温かいポテトのティンバッロとキャビア|ポンテベッキオ|Foodionテクニック動画まとめ

温かいポテトのティンバッロとキャビア

Vol.1:メークインのフライ

この料理は高級食材であるキャビアを一番美味しく食べる調理法を考案して出来た料理です。他の食材の脇役ではなく、主役のキャビアをしっかり堪能してもらうための料理です。
年間2万皿以上提供している、スペシャリテの一つです。
まずは、薄切りにしたじゃがいもを、澄ましバター(バターを湯煎などで溶かして得られる上澄み)の中で温めます。温度を上げすぎず、煮るような感じで火を入れます。

じゃがいもを温めている間に、もう一つ準備をしていきます。

 

Vol.2:メークインのピュレ作り

じゃがいものピュレを作っていきます。
メークイン以外のじゃがいもも試してみたりしたのですが…メークイン、美味しい(笑)

じゃがいもの水分を少し抜くために事前に蒸します。皮を剥いて潰していきます。
バターを入れて、軽く塩を混ぜ込んでいきます。

この、じゃがいものピュレに、先程のバターで煮たした薄切りのじゃがいもを乗せ成形します。
バターを塗って焼きます。じゃがいもの表面が乾燥しないよう、焼きながら何度かバターを塗ります。

イタリアでも芋を使った料理は多いですが、この料理のようにじゃがいもが主役になっているような料理は実はあまりありません。
イタリア料理は大きく二つの流れがあって、クチーナ・ポーヴェラと、クッチーナ・リッカというのがあります。
クッチーナ・リッカというのは、非常に贅を尽くした料理。クチーナ・ポーヴェラは貧しい料理、庶民の料理というような事を指してます。
パスタもそもそも少量のソースで食べれる料理として考案されたものですから、いまイタリア料理として楽しまれている料理のほとんどがポーヴェラです。

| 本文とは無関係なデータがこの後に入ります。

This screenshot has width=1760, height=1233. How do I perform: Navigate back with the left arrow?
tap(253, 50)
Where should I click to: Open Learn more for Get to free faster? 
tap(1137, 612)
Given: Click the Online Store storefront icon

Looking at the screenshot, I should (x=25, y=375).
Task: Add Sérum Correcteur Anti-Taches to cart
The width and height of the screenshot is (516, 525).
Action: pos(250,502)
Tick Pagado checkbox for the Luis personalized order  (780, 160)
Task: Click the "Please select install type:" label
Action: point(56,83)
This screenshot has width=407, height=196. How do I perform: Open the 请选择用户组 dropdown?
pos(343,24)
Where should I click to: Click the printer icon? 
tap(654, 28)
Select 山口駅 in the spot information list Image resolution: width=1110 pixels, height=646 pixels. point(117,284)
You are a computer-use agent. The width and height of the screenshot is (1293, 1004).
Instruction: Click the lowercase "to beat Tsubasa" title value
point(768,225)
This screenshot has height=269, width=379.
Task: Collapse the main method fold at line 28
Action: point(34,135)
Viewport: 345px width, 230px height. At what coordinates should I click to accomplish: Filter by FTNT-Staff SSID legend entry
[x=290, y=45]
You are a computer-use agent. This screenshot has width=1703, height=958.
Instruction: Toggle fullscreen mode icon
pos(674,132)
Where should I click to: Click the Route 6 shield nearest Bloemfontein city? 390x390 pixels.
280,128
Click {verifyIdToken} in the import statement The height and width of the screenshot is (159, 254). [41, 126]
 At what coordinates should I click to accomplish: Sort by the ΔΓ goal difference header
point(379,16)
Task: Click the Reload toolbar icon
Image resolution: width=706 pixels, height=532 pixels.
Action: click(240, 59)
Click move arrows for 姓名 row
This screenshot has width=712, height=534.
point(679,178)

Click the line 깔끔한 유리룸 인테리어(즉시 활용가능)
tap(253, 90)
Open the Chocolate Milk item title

この料理も発想としてはポーヴェラ的ですが、キャビアという高級食材をたっぷり使用するので、リッカのような料理でもあります。世界で一番贅沢なクチーナ・ポーヴェラですよね(笑)
その二つの要素がこの一皿にあるという意味で極めてイタリアらしい料理だと思います。

 

Vol.3:クリーム作り

発酵バター、フロマージュ・ブラン(白チーズ)、マスカルポーネ、生クリームをまぜ、クリームをつくります。
分離するので混ぜすぎないようにします。

あとは、先程の焼きを入れいているじゃがいものポーションとこのクリーム、キャビアを盛り付けていきます。

この料理の発想は、ぼくが30年ほど前イタリアに修行に行っていた時に遡ります。
新イタリア料理と言われるクリエイティブ料理を始めたお店で、キャビアの冷静カッペリーニという名物料理があったんですね。はじめはそれをヒントにナスビを使ったキャビアの料理を出してたんです。
人気はあったんですが、もっとストレートにキャビアの美味しさが引き立つ料理にしたいと思うようになって、じゃがいもをベースにした、いまのこの料理に行き着きました。
もう27〜28年出している料理なのですが、その中で少しづつ改良されて今に至ってます。
クリームのこの組み合わせも実は最近できたものです。

 

Vol.4:盛り付け

出来上がったじゃがいものポーションを皿に、その上にクリーム、キャビアを乗せていきます。
キャビアを味わって頂く料理ですから、キャビアはケチらずたっぷり乗せていきます。
最後に芽ネギを盛り付けて、完成です。
この芽ネギも以前はハーブのシブレットを乗せていたんですが、噛み切りづらいということで芽ネギになりました(笑)

あと、このスプーンですが、この料理専用のスプーンです。この料理を食べるためだけのスプーンを専用で作りました。ぜひ味わってください。